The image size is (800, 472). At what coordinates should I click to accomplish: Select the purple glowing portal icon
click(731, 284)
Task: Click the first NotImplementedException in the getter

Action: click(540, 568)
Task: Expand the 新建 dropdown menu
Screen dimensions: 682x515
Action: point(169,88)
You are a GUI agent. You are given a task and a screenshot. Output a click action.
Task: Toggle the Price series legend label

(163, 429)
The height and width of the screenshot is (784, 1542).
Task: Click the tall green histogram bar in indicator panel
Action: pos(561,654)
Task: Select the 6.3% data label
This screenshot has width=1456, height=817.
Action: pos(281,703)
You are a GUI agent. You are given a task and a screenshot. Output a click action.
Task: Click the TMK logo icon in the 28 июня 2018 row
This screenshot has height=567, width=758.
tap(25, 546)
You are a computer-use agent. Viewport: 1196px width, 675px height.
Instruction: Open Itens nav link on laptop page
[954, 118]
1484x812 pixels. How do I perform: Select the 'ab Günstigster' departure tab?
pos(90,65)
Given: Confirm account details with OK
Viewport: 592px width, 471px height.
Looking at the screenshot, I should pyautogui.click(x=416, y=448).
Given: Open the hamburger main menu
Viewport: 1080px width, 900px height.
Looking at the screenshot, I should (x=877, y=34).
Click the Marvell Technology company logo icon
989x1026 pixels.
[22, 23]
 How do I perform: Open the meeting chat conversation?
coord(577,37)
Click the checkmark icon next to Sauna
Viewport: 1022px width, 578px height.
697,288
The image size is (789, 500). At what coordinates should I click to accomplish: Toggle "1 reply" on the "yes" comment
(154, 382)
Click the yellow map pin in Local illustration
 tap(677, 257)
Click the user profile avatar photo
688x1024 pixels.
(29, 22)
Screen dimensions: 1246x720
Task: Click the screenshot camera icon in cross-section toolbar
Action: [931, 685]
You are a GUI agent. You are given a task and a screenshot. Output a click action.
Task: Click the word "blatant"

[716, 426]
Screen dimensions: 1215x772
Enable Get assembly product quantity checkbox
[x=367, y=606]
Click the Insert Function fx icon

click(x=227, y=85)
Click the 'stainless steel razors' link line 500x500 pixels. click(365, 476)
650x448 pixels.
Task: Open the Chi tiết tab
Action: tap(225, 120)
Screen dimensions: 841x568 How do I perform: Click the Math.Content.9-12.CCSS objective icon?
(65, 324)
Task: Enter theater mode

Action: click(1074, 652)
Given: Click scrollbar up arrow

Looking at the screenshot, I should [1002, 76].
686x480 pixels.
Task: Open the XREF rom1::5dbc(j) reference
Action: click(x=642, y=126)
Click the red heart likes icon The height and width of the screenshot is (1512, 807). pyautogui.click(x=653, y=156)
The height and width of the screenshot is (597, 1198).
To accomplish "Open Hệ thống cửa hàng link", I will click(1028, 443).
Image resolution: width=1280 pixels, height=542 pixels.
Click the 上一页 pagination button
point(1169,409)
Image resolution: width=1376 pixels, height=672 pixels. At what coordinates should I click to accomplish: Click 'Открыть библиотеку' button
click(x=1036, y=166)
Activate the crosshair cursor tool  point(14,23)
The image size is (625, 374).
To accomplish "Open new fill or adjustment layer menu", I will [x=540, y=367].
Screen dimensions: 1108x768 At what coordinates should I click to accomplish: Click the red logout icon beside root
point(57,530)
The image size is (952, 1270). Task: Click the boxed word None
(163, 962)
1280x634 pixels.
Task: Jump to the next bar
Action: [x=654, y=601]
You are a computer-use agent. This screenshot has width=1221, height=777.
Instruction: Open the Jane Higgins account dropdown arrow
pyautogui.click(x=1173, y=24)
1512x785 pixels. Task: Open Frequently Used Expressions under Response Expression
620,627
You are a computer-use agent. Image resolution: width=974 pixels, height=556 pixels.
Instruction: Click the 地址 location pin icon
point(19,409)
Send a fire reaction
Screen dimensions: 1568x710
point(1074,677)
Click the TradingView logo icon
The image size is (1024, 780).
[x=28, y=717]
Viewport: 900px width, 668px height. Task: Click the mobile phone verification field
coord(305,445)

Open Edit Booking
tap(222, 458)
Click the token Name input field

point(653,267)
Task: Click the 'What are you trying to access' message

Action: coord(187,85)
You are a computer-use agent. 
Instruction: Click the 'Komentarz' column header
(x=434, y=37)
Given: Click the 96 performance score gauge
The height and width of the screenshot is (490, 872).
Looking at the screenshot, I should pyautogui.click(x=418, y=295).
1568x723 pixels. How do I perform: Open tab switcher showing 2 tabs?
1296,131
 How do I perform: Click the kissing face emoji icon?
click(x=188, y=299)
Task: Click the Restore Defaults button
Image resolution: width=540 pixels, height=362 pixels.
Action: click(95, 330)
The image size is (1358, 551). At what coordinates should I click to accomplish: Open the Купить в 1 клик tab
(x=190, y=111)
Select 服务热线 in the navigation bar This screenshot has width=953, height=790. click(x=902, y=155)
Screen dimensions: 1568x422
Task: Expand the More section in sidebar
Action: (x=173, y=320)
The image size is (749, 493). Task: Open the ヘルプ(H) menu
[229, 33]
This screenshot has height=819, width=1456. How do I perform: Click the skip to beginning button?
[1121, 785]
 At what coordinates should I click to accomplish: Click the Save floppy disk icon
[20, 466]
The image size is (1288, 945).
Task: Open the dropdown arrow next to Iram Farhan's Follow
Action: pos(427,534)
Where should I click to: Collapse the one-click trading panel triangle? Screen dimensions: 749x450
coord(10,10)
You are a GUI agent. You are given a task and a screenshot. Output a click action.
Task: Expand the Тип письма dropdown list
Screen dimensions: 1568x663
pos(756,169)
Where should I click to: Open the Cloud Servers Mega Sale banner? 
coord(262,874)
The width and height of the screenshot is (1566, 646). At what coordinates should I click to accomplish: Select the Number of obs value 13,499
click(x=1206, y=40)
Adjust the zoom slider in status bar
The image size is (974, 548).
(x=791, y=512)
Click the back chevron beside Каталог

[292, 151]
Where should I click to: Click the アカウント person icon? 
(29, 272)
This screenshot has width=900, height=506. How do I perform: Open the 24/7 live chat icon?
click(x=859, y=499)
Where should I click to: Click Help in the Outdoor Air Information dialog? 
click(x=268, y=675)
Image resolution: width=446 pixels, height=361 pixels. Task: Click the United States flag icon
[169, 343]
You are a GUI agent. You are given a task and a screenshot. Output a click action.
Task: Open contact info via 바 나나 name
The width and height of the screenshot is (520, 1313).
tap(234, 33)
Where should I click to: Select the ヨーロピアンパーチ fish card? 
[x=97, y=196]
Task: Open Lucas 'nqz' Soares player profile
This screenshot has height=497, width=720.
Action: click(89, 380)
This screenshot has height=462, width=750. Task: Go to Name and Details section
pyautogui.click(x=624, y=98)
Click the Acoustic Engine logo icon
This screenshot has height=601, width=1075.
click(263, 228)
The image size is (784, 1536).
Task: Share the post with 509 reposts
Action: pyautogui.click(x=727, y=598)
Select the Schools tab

══════════════════════════════

→ **TASK PROMPT**:
Spot the lines above that mention "will" and copy them.

→ **TASK RESPONSE**:
To accomplish "Open Hệ thống cửa hàng link", I will click(1028, 443).
To accomplish "Open new fill or adjustment layer menu", I will [x=540, y=367].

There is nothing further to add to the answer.